L’histoire est loin d’être simple. EDF fait face à un surendettement chronique qui altère sa capacité à investir (environ 15 milliards d’euros par an). "Aujourd’hui, EDF va dans le mur si nous ne sommes pas capables de lui donner les moyens d’investir", explique Bruno Le Maire. Un dirigeant de l’entreprise, contacté par Novethic, ne peut que confirmer : "EDF est dans une situation structurellement défavorable, alors que nous avons des centaines de milliards d’investissements à réaliser (nucléaire, réseaux, renouvelables…)".

Cette "situation structurellement défavorable" a un nom : Arenh (Accès régulé à l'électricité nucléaire historique), lancé en 2011. Alors que la France refusait d’ouvrir ses réacteurs à la concurrence, Bruxelles a imposé que les concurrents d’EDF aient accès à l’électricité nucléaire à prix coutant, calculé à 42 €/MWh. Si les prix de marché sont inférieurs, EDF ne vend pas assez. Si les prix de marché sont supérieurs, EDF perd de l’argent. Une situation perdant-perdant. La France veut absolument renégocier l’Arenh qui prendra fin en 2025. "Non" dit Bruxelles, pas sans contreparties sur la concurrence.

Un proche du dossier, agacé, confie : "Quand EDF essaie de construire un champion, Bruxelles ne prend le sujet que par le prisme de la concurrence !". D’où l’idée de proposer aux commissaires européens Hercule. Selon Barbara Pompilli, cette scission permettrait de répondre "aux évolutions des marchés de l'énergie". Comprendre : mettre tout le renouvelable dans la concurrence comme le demande l’Europe et sanctuariser l’atome qui n’est pas fait pour être coté en Bourse. Ce n’est pas pour rien qu’EDF a été sorti du CAC40 en 2015 !

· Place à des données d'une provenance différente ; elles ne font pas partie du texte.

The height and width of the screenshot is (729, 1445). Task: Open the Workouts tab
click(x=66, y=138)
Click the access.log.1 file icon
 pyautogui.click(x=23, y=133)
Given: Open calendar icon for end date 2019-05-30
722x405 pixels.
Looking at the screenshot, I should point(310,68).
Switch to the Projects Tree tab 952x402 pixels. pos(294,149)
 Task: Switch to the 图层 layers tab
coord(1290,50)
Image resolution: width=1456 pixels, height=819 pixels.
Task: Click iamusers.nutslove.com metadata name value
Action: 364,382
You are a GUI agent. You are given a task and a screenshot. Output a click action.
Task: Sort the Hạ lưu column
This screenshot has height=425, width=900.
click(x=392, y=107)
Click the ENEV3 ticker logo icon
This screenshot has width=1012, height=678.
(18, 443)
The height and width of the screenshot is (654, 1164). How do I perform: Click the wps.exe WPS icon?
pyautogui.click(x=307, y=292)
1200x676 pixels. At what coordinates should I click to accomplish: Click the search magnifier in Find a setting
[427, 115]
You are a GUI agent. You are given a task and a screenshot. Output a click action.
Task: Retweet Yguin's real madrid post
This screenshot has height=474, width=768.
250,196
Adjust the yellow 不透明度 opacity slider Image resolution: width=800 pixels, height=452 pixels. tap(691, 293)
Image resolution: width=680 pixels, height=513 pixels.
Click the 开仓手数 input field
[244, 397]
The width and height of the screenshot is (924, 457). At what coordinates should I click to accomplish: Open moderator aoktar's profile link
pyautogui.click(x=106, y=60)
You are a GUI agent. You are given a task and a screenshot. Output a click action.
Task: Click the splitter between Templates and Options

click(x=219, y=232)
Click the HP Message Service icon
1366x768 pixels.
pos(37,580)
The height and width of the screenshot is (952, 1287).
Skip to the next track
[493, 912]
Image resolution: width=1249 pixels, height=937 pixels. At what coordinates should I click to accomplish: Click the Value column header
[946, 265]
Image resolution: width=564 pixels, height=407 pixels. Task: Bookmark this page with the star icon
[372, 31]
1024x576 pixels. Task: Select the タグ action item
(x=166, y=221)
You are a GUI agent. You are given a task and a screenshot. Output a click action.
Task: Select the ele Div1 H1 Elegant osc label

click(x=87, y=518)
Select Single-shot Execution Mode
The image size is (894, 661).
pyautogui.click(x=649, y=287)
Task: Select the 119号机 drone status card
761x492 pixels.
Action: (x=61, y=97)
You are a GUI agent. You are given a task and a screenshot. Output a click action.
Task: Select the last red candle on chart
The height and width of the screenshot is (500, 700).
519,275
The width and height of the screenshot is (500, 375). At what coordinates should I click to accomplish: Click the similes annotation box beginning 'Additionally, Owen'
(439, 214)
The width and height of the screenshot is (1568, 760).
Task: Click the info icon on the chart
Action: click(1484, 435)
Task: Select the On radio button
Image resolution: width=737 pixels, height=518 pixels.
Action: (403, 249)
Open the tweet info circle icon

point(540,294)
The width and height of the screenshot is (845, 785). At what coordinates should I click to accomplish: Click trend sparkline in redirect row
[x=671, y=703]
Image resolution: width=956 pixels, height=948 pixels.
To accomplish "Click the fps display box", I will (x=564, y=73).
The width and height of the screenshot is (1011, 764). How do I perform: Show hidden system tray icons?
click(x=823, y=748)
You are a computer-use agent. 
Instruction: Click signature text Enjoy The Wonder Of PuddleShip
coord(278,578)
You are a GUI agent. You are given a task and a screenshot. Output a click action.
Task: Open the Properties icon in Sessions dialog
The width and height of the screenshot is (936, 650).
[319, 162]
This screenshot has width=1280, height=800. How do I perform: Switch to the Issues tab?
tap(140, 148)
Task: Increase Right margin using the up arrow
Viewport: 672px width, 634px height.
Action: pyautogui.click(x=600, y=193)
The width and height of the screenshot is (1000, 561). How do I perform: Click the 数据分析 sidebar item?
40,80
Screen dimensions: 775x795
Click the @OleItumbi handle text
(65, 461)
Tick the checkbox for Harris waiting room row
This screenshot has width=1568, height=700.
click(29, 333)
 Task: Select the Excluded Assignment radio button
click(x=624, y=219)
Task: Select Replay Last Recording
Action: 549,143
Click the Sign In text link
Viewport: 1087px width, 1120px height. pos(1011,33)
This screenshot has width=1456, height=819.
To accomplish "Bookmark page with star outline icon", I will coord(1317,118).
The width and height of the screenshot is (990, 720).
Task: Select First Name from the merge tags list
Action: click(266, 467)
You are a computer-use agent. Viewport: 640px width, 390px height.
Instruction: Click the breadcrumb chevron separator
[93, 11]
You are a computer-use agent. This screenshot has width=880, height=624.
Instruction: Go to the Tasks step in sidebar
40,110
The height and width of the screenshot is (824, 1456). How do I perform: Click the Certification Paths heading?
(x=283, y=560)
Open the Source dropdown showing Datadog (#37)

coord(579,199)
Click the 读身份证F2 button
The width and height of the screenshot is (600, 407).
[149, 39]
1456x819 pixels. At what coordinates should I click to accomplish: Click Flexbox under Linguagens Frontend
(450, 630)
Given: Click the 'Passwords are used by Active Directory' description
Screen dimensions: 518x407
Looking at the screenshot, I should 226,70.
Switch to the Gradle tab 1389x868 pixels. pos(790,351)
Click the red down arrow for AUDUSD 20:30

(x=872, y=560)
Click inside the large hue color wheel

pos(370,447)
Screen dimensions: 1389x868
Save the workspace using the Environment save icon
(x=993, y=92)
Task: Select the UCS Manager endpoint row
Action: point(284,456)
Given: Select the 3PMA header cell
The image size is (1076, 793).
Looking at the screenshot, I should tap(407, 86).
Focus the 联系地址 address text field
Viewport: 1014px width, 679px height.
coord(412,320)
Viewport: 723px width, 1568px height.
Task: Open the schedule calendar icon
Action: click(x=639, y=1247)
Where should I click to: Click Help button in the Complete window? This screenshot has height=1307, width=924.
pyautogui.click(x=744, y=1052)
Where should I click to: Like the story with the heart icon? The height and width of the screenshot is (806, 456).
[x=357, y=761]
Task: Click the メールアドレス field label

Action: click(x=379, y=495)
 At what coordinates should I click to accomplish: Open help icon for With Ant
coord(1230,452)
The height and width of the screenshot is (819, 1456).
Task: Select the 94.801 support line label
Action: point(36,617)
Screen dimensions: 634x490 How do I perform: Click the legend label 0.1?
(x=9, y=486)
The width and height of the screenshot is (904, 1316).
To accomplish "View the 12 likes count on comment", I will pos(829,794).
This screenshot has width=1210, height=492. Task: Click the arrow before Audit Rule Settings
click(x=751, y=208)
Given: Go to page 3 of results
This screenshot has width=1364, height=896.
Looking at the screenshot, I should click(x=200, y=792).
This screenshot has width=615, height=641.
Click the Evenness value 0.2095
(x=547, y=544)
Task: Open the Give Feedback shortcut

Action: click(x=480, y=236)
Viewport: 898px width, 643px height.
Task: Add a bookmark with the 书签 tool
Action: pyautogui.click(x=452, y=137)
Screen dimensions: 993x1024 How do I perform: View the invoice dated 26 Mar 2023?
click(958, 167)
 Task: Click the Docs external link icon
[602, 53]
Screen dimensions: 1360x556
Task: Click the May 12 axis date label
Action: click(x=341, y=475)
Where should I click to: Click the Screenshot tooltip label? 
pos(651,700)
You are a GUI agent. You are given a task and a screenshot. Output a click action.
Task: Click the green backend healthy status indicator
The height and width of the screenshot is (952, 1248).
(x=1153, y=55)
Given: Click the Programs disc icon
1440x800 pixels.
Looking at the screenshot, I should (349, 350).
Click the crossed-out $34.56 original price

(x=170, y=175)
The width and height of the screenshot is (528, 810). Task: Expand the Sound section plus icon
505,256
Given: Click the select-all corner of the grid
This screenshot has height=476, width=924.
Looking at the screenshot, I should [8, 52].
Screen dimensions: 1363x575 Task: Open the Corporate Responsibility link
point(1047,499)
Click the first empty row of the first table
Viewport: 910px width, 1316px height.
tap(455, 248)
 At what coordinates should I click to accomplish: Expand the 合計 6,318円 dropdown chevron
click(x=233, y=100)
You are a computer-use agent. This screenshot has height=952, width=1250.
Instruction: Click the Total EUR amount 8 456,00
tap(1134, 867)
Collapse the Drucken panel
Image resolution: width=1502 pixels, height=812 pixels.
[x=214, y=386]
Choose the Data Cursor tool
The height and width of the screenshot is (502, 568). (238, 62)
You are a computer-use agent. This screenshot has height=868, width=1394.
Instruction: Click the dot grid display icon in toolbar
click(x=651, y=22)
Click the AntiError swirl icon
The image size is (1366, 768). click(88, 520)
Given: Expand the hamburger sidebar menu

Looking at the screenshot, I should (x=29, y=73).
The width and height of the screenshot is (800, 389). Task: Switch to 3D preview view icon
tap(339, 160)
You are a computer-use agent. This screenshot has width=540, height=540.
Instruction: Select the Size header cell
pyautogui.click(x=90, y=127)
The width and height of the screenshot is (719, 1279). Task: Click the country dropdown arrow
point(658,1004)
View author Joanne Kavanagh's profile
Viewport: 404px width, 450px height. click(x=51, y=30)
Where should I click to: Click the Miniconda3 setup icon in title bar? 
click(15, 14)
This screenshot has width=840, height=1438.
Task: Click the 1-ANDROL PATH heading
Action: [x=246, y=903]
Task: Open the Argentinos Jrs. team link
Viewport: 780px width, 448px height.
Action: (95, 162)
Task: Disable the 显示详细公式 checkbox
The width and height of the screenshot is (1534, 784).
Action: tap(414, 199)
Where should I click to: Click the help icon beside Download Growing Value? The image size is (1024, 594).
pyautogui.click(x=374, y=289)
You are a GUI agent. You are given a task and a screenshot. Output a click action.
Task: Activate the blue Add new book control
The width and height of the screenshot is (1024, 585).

Bruxelles fait payer la France

Les syndicats ont lancé une grande campagne nationale, mercredi 27 janvier, pour alerter les Français sur le "démantèlement" de l’entreprise : "[Hercule] ne répond pas (…) à la sous-rémunération chronique dont souffre l'entreprise depuis la mise en place de l'Arenh. "L'activité commerciale d'EDF se retrouverait finalement dans la jungle du dumping social et commercial et EDF deviendrait une entreprise comme les autres ", renchérit Philippe Page Le Mérour (CGT), secrétaire du comité social et économique central (CSEC) d'EDF.

De son côté, Bruxelles prend son temps pour répondre à la France. Lundi 25 janvier, l’annonce d’un enlisement des négociations a fait paniquer les investisseurs et le cours d’EDF a plongé de 18 %. Bruxelles "veut faire payer à la France ses réticences à ouvrir l’énergie à la concurrence", assure un responsable d’EDF. Mais Paris ne cède pas. "La France s’accroche au nucléaire car c’est une des dernières filières industrielles d’excellence du pays. Cela a un vrai rôle géopolitique, c’est le récit de la puissance française", explique Nicolas Goldberg, spécialiste énergie chez Colombus Consulting.  Il faut maintenant savoir si Hercule sera accepté avant la fin du quinquennat Macron. Essentiel pour avancer sur le nouveau nucléaire et sur la transition tricolore. Mais cette échéance apparaît de plus en plus intenable.